• _WHAT YOU ARE ASKED TO DO_
Revise the records below by replacing each "sidebar" with "side panel", leaving every other character unchanged.

###

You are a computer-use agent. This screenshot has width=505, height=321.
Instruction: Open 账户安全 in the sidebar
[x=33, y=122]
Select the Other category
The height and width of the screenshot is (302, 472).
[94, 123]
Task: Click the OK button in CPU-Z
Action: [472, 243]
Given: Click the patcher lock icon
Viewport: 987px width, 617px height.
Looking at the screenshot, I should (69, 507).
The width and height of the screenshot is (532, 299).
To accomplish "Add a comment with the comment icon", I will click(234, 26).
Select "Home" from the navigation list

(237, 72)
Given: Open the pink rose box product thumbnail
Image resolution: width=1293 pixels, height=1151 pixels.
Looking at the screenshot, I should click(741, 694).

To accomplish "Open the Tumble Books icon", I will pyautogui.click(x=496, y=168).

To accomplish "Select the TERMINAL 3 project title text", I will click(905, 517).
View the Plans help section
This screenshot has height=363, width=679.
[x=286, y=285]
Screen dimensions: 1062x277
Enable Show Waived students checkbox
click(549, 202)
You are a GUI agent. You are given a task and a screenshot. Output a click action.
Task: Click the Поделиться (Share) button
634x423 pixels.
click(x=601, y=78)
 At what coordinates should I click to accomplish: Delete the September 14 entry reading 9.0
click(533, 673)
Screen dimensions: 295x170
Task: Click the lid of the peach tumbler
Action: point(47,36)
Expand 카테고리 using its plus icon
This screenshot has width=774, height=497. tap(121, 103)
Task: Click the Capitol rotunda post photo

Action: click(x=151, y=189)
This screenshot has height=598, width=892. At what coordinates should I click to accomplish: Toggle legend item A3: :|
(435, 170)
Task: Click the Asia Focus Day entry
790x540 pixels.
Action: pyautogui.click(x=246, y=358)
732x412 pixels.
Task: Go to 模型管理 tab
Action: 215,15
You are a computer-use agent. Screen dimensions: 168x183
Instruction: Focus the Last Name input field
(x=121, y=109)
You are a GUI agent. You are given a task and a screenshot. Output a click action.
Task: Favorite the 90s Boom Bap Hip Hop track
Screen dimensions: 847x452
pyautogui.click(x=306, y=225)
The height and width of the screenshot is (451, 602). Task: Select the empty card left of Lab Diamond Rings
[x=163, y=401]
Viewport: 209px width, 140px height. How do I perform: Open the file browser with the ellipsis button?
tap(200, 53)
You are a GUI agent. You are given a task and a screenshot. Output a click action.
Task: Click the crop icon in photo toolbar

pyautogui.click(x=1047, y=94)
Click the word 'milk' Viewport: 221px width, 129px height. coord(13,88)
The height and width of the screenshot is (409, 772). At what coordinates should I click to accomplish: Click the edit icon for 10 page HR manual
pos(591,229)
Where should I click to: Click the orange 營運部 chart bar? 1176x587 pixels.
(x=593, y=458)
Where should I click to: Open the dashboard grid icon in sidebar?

###

• _WRITTEN REPLY_
You are a computer-use agent. This screenshot has width=505, height=321.
Instruction: Open 账户安全 in the side panel
[x=33, y=122]
Select the Other category
The height and width of the screenshot is (302, 472).
[94, 123]
Task: Click the OK button in CPU-Z
Action: [472, 243]
Given: Click the patcher lock icon
Viewport: 987px width, 617px height.
Looking at the screenshot, I should (69, 507).
The width and height of the screenshot is (532, 299).
To accomplish "Add a comment with the comment icon", I will click(234, 26).
Select "Home" from the navigation list

(237, 72)
Given: Open the pink rose box product thumbnail
Image resolution: width=1293 pixels, height=1151 pixels.
Looking at the screenshot, I should click(741, 694).

To accomplish "Open the Tumble Books icon", I will pyautogui.click(x=496, y=168).

To accomplish "Select the TERMINAL 3 project title text", I will click(905, 517).
View the Plans help section
This screenshot has height=363, width=679.
[x=286, y=285]
Screen dimensions: 1062x277
Enable Show Waived students checkbox
click(549, 202)
You are a GUI agent. You are given a task and a screenshot. Output a click action.
Task: Click the Поделиться (Share) button
634x423 pixels.
click(x=601, y=78)
 At what coordinates should I click to accomplish: Delete the September 14 entry reading 9.0
click(533, 673)
Screen dimensions: 295x170
Task: Click the lid of the peach tumbler
Action: point(47,36)
Expand 카테고리 using its plus icon
This screenshot has width=774, height=497. tap(121, 103)
Task: Click the Capitol rotunda post photo

Action: click(x=151, y=189)
This screenshot has height=598, width=892. At what coordinates should I click to accomplish: Toggle legend item A3: :|
(435, 170)
Task: Click the Asia Focus Day entry
790x540 pixels.
Action: pyautogui.click(x=246, y=358)
732x412 pixels.
Task: Go to 模型管理 tab
Action: 215,15
You are a computer-use agent. Screen dimensions: 168x183
Instruction: Focus the Last Name input field
(x=121, y=109)
You are a GUI agent. You are given a task and a screenshot. Output a click action.
Task: Favorite the 90s Boom Bap Hip Hop track
Screen dimensions: 847x452
pyautogui.click(x=306, y=225)
The height and width of the screenshot is (451, 602). Task: Select the empty card left of Lab Diamond Rings
[x=163, y=401]
Viewport: 209px width, 140px height. How do I perform: Open the file browser with the ellipsis button?
tap(200, 53)
You are a GUI agent. You are given a task and a screenshot. Output a click action.
Task: Click the crop icon in photo toolbar

pyautogui.click(x=1047, y=94)
Click the word 'milk' Viewport: 221px width, 129px height. coord(13,88)
The height and width of the screenshot is (409, 772). At what coordinates should I click to accomplish: Click the edit icon for 10 page HR manual
pos(591,229)
Where should I click to: Click the orange 營運部 chart bar? 1176x587 pixels.
(x=593, y=458)
Where should I click to: Open the dashboard grid icon in side panel?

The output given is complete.